O trudnej sytuacji mówi też Beata Kacprowicz, dyrektorka podstawówki w Malborku. Jak wylicza, w stosunku do poprzedniego roku aż o 100 uczniów więcej jada obiady w szkole (wydajemy 300 posiłków na 540 dzieci).
Podobne działania były dotąd podejmowane także na poziomie gmin. Iwona Jędrzejczyk-Kaźmierczak, rzecznik MOPS w Łodzi, opisuje, że od stycznia do końca listopada 2022 r. ze wsparcia w formie bezpłatnego obiadu, a w przypadku przedszkolaków – całodziennego wyżywienia – w ramach programu rządowego skorzystało 1858 dzieci. Zakłada, że po zmianie kryterium może być ich więcej. Bo we wspomnianym czasie 61 uczniów i przedszkolaków dostało dofinansowanie do posiłku, choć nie kwalifikowało się do programu (środki na ten cel wyłożyła gmina – 38 tys. zł).

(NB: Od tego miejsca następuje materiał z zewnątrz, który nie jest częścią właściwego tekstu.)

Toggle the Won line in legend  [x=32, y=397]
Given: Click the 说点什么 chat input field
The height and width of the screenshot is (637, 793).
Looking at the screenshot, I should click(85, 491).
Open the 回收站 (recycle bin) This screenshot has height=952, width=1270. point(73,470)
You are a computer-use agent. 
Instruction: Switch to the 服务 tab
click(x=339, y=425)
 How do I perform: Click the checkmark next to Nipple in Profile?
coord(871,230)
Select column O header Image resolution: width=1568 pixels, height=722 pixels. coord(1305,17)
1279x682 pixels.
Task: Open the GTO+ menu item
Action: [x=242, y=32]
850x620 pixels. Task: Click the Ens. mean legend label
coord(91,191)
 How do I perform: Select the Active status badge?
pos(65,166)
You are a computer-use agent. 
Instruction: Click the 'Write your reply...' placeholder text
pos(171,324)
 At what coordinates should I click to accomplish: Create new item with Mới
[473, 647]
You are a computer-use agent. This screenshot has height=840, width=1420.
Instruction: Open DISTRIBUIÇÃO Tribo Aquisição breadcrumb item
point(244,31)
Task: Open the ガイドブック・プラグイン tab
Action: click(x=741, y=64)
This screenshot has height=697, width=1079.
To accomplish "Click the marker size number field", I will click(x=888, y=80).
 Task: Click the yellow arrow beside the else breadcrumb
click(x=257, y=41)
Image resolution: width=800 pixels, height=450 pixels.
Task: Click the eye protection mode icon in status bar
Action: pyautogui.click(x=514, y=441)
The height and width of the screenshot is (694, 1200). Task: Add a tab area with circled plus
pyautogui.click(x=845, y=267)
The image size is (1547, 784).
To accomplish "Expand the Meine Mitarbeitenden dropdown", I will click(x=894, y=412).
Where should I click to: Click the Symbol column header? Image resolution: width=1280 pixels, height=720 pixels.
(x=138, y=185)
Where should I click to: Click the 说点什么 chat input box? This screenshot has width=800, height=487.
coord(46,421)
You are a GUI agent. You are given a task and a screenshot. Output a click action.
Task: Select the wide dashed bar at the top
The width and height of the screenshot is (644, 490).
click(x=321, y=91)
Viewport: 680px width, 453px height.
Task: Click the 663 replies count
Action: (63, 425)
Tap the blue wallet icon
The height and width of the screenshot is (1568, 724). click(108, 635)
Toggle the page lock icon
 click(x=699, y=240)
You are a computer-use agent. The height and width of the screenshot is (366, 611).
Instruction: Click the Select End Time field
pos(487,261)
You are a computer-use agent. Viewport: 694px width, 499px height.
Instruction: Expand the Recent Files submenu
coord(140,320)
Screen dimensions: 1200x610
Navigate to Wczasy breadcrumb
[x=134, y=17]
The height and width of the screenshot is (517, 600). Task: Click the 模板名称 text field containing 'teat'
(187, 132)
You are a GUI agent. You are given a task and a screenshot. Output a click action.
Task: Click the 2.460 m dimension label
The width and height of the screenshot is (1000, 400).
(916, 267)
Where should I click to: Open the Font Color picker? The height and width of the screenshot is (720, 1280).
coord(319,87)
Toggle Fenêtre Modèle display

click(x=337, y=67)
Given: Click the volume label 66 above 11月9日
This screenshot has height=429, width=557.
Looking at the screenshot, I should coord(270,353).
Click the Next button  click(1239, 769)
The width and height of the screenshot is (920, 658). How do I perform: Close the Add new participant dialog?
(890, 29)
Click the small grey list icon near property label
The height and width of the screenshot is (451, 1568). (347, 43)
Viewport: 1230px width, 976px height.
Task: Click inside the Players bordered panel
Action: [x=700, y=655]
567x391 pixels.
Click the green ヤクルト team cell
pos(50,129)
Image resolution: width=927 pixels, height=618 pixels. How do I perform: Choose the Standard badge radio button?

Dla porównania w całym 2021 r. takich dzieci było 49.
Dlatego podniesienie kryterium dochodowego jest odbierane pozytywnie. Jest szansa, że dzieci, które dotąd się nie kwalifikowały lub były objęte inną pomocą, teraz dostaną wsparcie z programu. Łukasz Czech z UM Łomży wylicza, że po zmianie kryterium łączna liczba osób z niego korzystających wzrośnie o 30 proc. Przed rokiem było ich 341, w tym: 60 dzieci do 7. roku życia i 125 uczniów.
Sprawi to też, że szkoły zaoszczędzone w ten sposób pieniądze będą mogły wykorzystać, by pomóc kolejnym.
– Bo staramy się pomóc wszystkim, którzy w naszej ocenie tego wymagają. Poza tym poniesienie kryterium sprawi, że kolejne osoby pojawią się na jego granicy. Szczególnie że rosną też dochody rodzin, choćby z powodu wzrostu minimalnego wynagrodzenia – mówi Ryszard Sikora, dyrektor SP w Krakowie, i dodaje, że dla takich dzieci pomoc płynie najczęściej od prywatnych sponsorów.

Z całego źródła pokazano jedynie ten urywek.